Information:
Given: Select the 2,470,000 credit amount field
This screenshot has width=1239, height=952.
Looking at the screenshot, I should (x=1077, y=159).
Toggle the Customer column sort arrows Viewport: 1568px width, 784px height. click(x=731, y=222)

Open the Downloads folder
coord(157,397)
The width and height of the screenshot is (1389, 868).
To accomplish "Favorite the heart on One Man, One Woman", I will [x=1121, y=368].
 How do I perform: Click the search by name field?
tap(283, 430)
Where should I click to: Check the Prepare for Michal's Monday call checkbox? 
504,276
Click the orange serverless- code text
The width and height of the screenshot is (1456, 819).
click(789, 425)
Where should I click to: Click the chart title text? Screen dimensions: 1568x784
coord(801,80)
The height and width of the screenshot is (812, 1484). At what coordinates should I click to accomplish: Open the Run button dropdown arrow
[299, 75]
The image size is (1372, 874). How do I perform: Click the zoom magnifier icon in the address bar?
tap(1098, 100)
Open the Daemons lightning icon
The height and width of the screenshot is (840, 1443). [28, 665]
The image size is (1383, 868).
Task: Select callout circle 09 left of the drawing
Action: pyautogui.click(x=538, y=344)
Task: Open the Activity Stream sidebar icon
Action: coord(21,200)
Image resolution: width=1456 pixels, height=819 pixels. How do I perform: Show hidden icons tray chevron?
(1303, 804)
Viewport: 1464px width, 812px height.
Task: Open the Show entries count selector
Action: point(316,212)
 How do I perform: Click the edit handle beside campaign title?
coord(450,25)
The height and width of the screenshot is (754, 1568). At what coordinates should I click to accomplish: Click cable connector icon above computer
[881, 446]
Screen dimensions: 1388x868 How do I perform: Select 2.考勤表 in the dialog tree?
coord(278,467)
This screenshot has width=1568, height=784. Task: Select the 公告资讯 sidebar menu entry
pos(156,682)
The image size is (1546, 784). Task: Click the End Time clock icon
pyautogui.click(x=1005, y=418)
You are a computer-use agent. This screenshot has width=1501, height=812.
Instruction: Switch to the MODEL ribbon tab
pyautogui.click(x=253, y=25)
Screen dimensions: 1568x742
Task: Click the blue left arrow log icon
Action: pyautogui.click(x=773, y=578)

What needs to be done: Give back the whole listing exactly as it reads.

Answer for the task:
Given: Select the 2,470,000 credit amount field
This screenshot has width=1239, height=952.
Looking at the screenshot, I should (x=1077, y=159).
Toggle the Customer column sort arrows Viewport: 1568px width, 784px height. click(x=731, y=222)

Open the Downloads folder
coord(157,397)
The width and height of the screenshot is (1389, 868).
To accomplish "Favorite the heart on One Man, One Woman", I will [x=1121, y=368].
 How do I perform: Click the search by name field?
tap(283, 430)
Where should I click to: Check the Prepare for Michal's Monday call checkbox? 
504,276
Click the orange serverless- code text
The width and height of the screenshot is (1456, 819).
click(789, 425)
Where should I click to: Click the chart title text? Screen dimensions: 1568x784
coord(801,80)
The height and width of the screenshot is (812, 1484). At what coordinates should I click to accomplish: Open the Run button dropdown arrow
[299, 75]
The image size is (1372, 874). How do I perform: Click the zoom magnifier icon in the address bar?
tap(1098, 100)
Open the Daemons lightning icon
The height and width of the screenshot is (840, 1443). [28, 665]
The image size is (1383, 868).
Task: Select callout circle 09 left of the drawing
Action: pyautogui.click(x=538, y=344)
Task: Open the Activity Stream sidebar icon
Action: coord(21,200)
Image resolution: width=1456 pixels, height=819 pixels. How do I perform: Show hidden icons tray chevron?
(1303, 804)
Viewport: 1464px width, 812px height.
Task: Open the Show entries count selector
Action: point(316,212)
 How do I perform: Click the edit handle beside campaign title?
coord(450,25)
The height and width of the screenshot is (754, 1568). At what coordinates should I click to accomplish: Click cable connector icon above computer
[881, 446]
Screen dimensions: 1388x868 How do I perform: Select 2.考勤表 in the dialog tree?
coord(278,467)
This screenshot has width=1568, height=784. Task: Select the 公告资讯 sidebar menu entry
pos(156,682)
The image size is (1546, 784). Task: Click the End Time clock icon
pyautogui.click(x=1005, y=418)
You are a computer-use agent. This screenshot has width=1501, height=812.
Instruction: Switch to the MODEL ribbon tab
pyautogui.click(x=253, y=25)
Screen dimensions: 1568x742
Task: Click the blue left arrow log icon
Action: pyautogui.click(x=773, y=578)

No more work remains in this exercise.